Nella piccola Ereso nessuno si trovava più nelle strade.

Solo una casa era illuminata.

Da essa provenivano risate e grida, unite alle note allegre di uno di quei flauti tipici dell'epoca.

Il vino scorreva a fiumi, aromatizzato con miele e spezie.

Giovani efebi ed etére giravano tra le klinai, mescendo la dolce bevanda.

I commensali si divertivano, tutti rigorosamente di sesso maschile: era proibito alle donne non schiave prendere parte a un simposio.

Ad un tratto una folata di vento corse nella stanza, smorzando le fiamme delle fiaccole.

Per un istante l'oscurità fece da padrona nella sala, accompagnata da un rumore di passi strascicati.

Quando la luce ebbe nuovamente  scacciato la sua nemesi, gli invitati si guardarono velocemente intorno, desiderosi di riprendere ciò che stavano facendo in precedenza.

Nulla di strano sembrava esserci.

Nessuno fece caso all'angolo meno illuminato del vasto salone.

Nessuno si interessò all'uomo curvo e canuto, dagli occhi vitrei, senza più luminosità.

Fino a quando non iniziò a pizzicare le corde dello strumento che stringeva tra le mani tremanti.

Il primo suono si librò nell'aria, libero e pulito.

Il tempo parve cristallizzarsi.

La seconda nota fu dolce ed eterea come una farfalla.

I commensali si fermarono, chi nell'atto di portarsi la coppa alle labbra, chi a metà di una frase.

Persino lo sfrigolio delle torce si attenuò.

I suoni presero a susseguirsi sempre più veloci, incalzanti, creando una melodia vibrante e ipnotica.

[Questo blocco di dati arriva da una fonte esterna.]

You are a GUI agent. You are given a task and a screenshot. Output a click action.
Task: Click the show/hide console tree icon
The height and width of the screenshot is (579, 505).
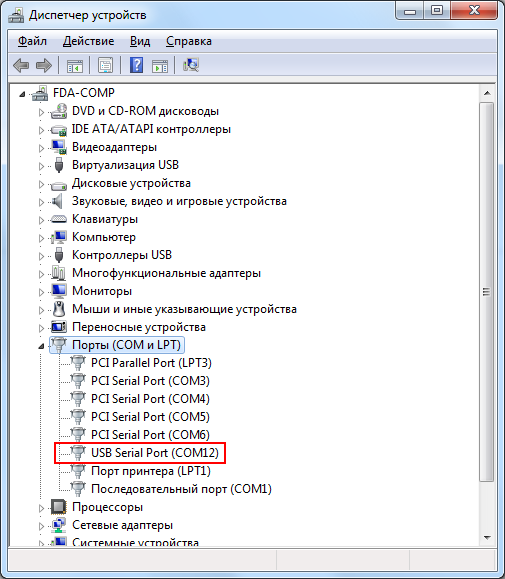tap(75, 66)
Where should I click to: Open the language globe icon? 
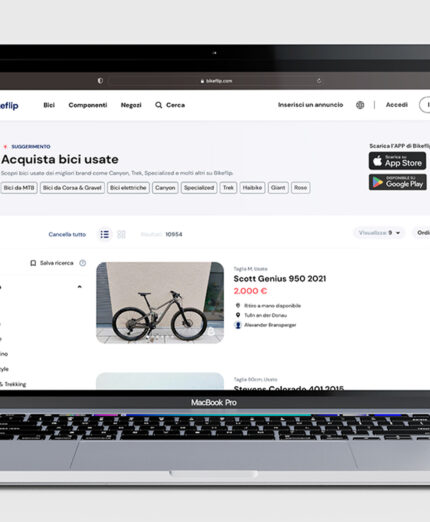pyautogui.click(x=360, y=105)
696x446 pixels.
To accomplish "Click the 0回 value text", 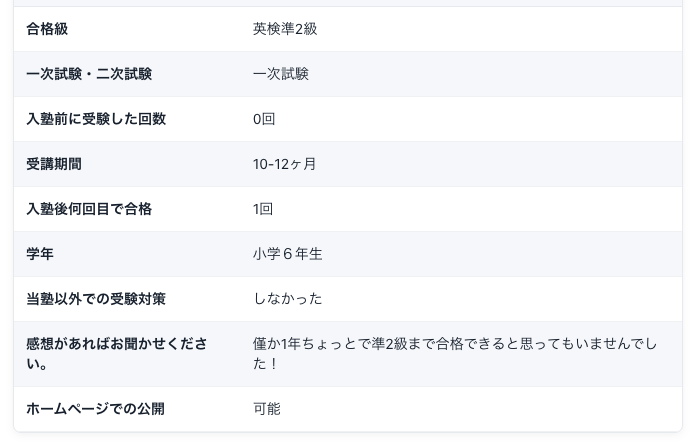I will pyautogui.click(x=264, y=119).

Poi si levò la voce del vecchio, profonda e sonora, come proveniente dalle viscere della terra.

Cominciò a tessere trame.

Immagini iniziarono a formarsi nella mente degli ascoltatori.

E fu così che Achille si trovò ad adirarsi nuovamente con Agamennone; Andromaca diede per l'ennesima volta il suo straziante saluto a Ettore e Patroclo cadde sotto la spada del principe troiano. 

Achille uccise Ettore e Troia venne data alle fiamme.

E poi venne lui, Odisseo, il maestro di arguzie, il tessitore di inganni.

Tra maghe, ninfe e mostri, si snodò il suo meraviglioso e mirabolante viaggio, fino al sanguinoso ritorno a casa.

Eroi e leggende senza tempo, in grado di sopravvivere al Tempo stesso, invidioso dell'immortalità altrui.

Il canto si smorzò lentamente, tramutandosi in un borbottio indistinto.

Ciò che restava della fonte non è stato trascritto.